Spatially heterogeneous radiation dose deposition for different therapeutic radionuclides. A) Heterogeneous uptake present in high-resolution preclinical SPECT imaging. B) Segmentation of diseased tissue / source definition for dose calculations (40% max SPECT signal thresholding of tumor-associated activity). C) Radiation dose rate* computed in PHITS v2.88 with CT overlay; note the more uniform dose deposition with ⁹⁰Y but significant irradiation of surrounding healthy tissue. *Non-penetrating component only; photon components are assumed negligible in calculation; dose rates are individually normalized to the maximum voxel value for each image.

Figure 6

DNA damage stemming from interaction of alpha, beta, and Auger emissions. Note the high density of ionization along the alpha particle track, and spatially compact region of ionization events produced via Auger cascade, reflective of the high LET (and cytotoxic potential) of these radiations.

Figure 7

Optimization of radioimmunotherapy at the tissue level.

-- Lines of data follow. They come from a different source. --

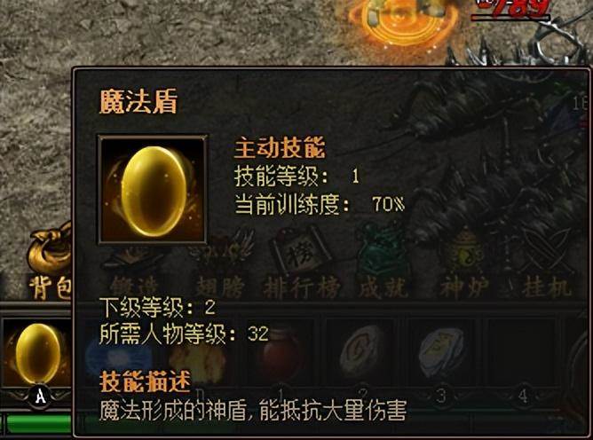Click the large 魔法盾 skill image in tooltip
The image size is (593, 440).
(153, 189)
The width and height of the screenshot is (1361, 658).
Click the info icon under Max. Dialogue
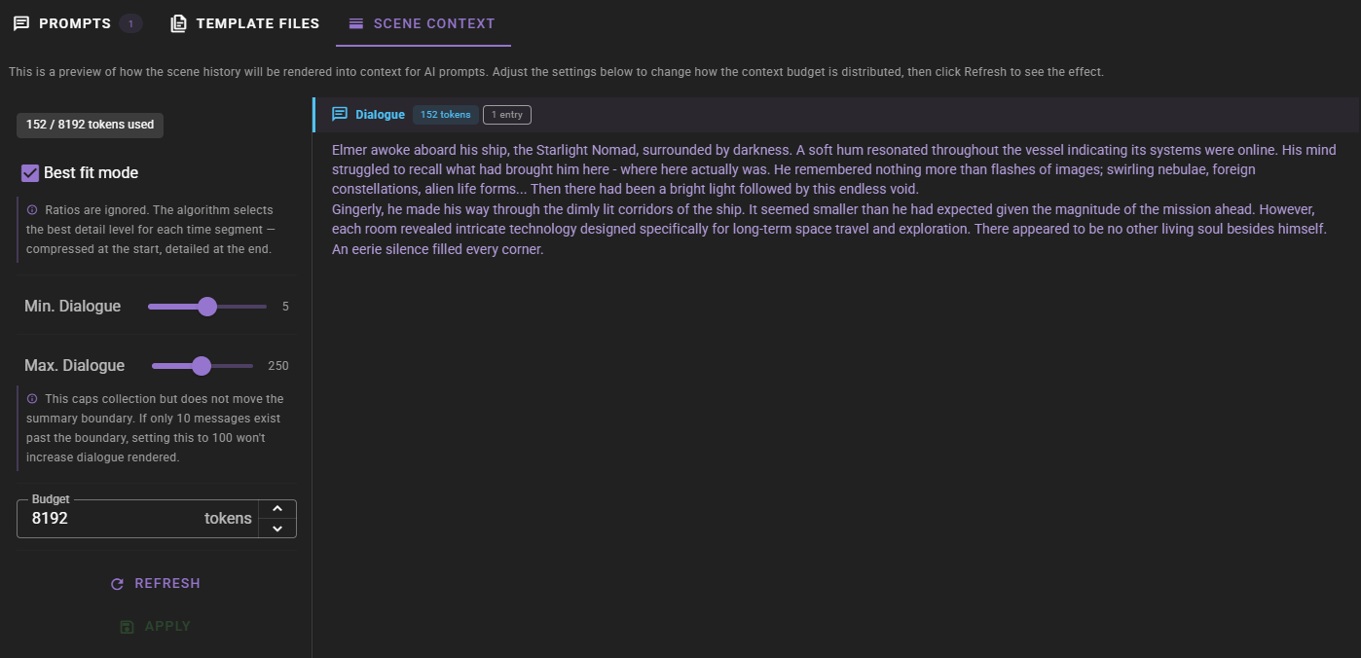click(32, 399)
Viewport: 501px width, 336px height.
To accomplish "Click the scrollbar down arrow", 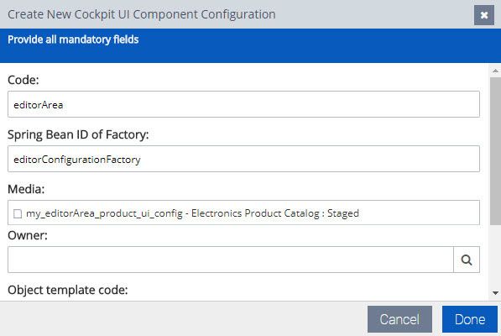I will click(495, 293).
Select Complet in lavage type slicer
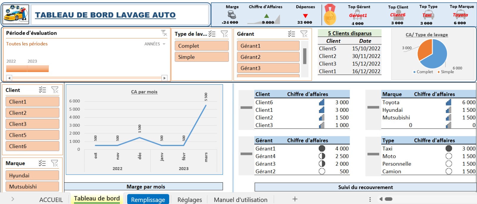This screenshot has height=204, width=477. coord(202,46)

A) Schematic representation of an Fab-dsFv (133). An disulfide bonded Fab is conjugated to an anti-HSA variable fragment (Fv) domain containing an incorporated disulfide bond via an amino acid linker. B) Schematic representation of the pretargeting strategy (25). C) Sagittal PET images of [¹²⁴I]I-8H9 antibody following intrathecal injection via an Ommaya reservoir. Images shows good accumulation at the leptomeningeal tumor sites (119).